Du coup, les développeurs s'en donnent à cœur joie. Certains jeux ne font que de l'esbroufe, tandis que d'autres, comme notre Mario ici et Super Castlevania IV, vont poser des prouesses à la fois en termes de technique comme en termes de level design.

Par exemple, les limitations techniques ont fait que Mario a une moustache, histoire de pouvoir prendre moins de place pour dessiner une bouche. L'arrivée sur 16 bits va donner vie à Yoshi, qui avait pourtant été conceptualisé à l'époque de la NES, mais qui n'avait pas vu le jour à cause des limitations techniques de son support.

Mais ce qui fait sa magie, c'est avant tout son level design.


Des idées à contre courant


Nintendo l'avait largement mis en avant à l'époque dans sa communication, notamment dans sa fameuse cassette vidéo : Super Mario World ne propose pas moins de 96 niveaux !

Pour une architecture typique de Mario avec ses huit mondes, cela fait plus de dix niveaux par monde ! En fait non, pas exactement.

Car là où cet épisode relève du génie, c'est qu'il intègre une énorme notion d'exploration. C'est bien simple, il fourmille de trésors et autres éléments cachés, ce qui en fait l'un des jeux les plus riches de sa génération.


Régulièrement, on va se retrouver bloqué. On a terminé un niveau et... ben le chemin sur la carte du monde reste bloqué. Merde ! On refait le niveau, et rien. On fouille dans le niveau et, hop, une sortie vers un autre niveau ! Puis un autre. Puis un autre. Mais pas forcément là où l'on voulait aller...

On a donc constamment l'impression qu'un niveau n'est jamais vraiment terminé : il y a toujours un doute pour se dire : "il y a peut être quelque chose que j'ai raté." Et il y en a, forcément. Plein.

On a également les maisons de fantômes, où là il va falloir mettre de côté une bonne partie de nos habitudes de joueur, car la sortie ne sera jamais une ligne droite, bien loin de là.


Pour cimenter tout ça, on a de nouvelles tenues, mais pas tant que ça. C'est principalement la queue de raton-laveur qui permet, si on prend assez de vitesse, de carrément s'envoler... pour atteindre des coins jusque là inaccessibles.

Et que dire de Yoshi qui se barre dès que l'on est touché et que l'on course dans l'espoir de remonter dessus avant qu'il ne se carapatte ? Il est capable de bouffer les ennemis, ce qui est la plupart du temps bien pratique.

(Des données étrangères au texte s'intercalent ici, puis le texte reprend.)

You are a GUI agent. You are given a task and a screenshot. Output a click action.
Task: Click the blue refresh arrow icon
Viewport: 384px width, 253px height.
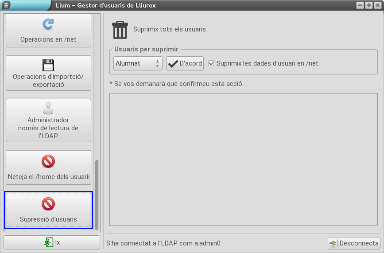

Du coup, on teste, on explore, on fouille, et on découvre des tonnes de trucs. Les fameux : "mais genre, ils l'avaient vraiment prévu comme ça les développeurs ?". Peut-être, pas forcément, parce que dans Super Mario World, il y a souvent plus d'une façon de progresser.















Culte, indispensable !

Super Mario World

Super Mario World a la réputation d'être l'un des meilleurs jeux de la série, et ce n'est pas usurpé. Oh putain, carrément pas.